- [Data to use]

— start —

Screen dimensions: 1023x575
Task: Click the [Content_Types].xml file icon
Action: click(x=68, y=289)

— end —
— start —

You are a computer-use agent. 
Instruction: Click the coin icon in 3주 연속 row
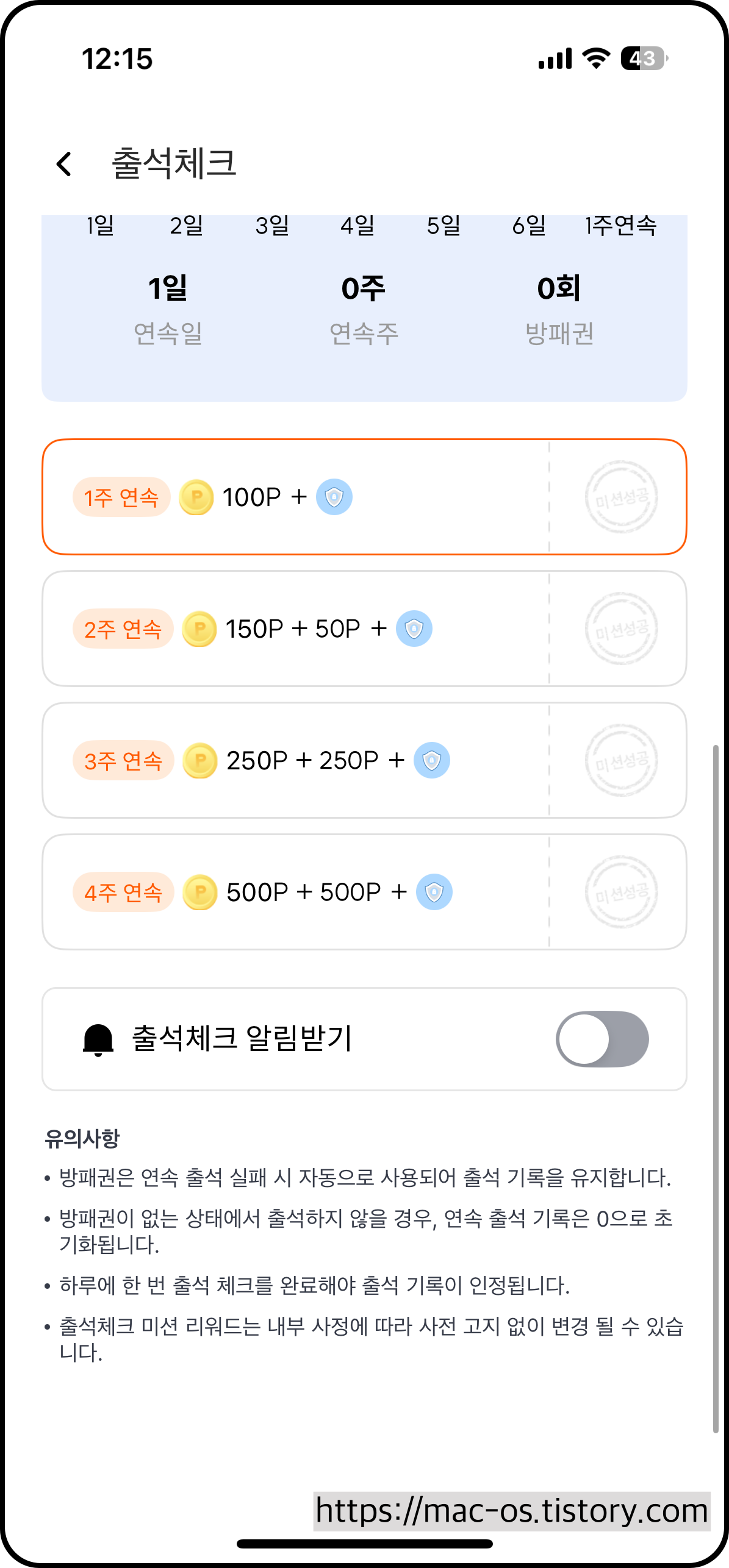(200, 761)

— end —
— start —

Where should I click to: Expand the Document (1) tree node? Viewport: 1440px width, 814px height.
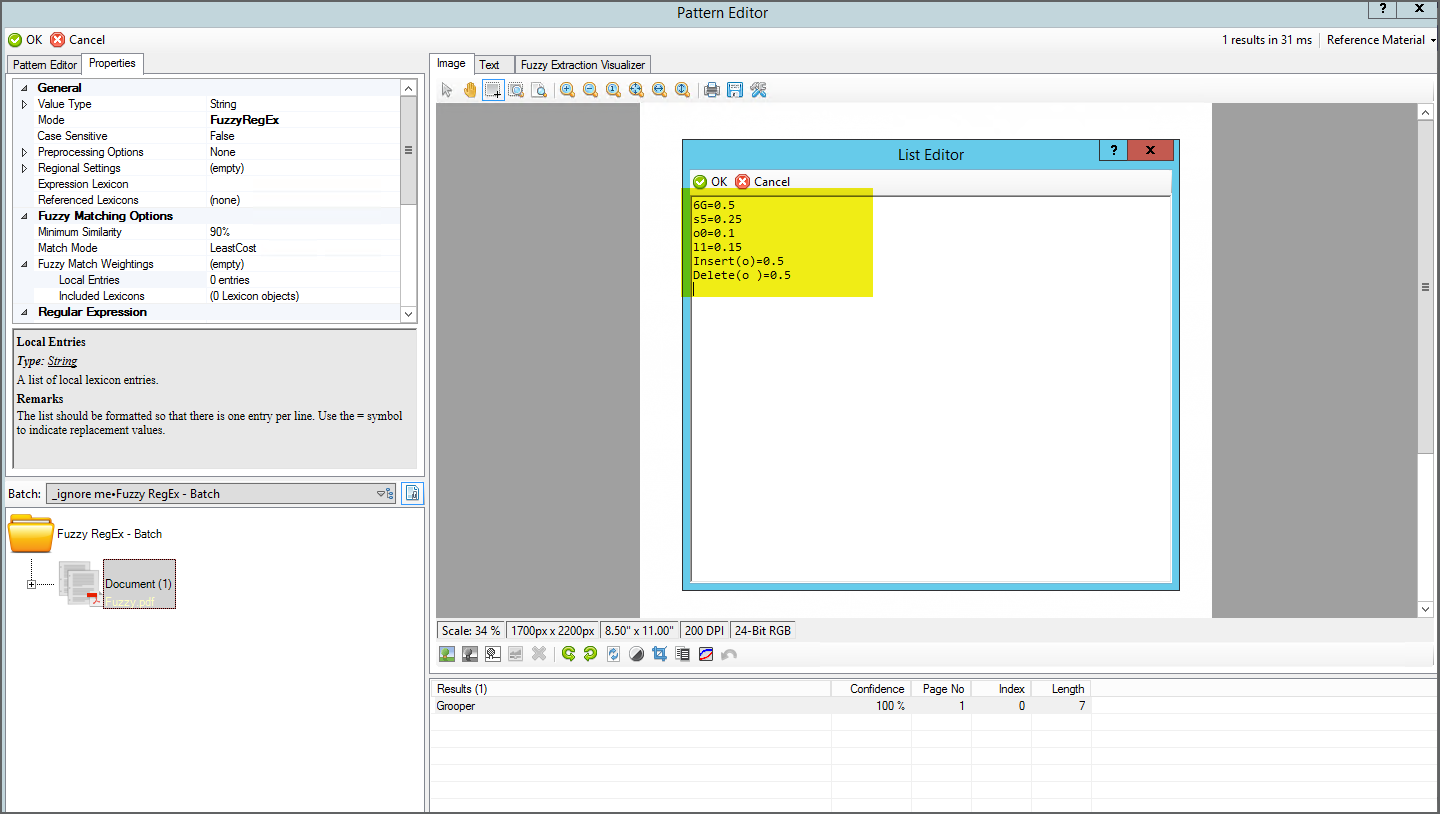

— end —

Reproduce the data above word for word, beginning with the line that contains "Screen dimensions: 1023x575" and continuing through the line that contains "Action: click(x=68, y=289)", both lines included.

Screen dimensions: 1023x575
Task: Click the [Content_Types].xml file icon
Action: click(x=68, y=289)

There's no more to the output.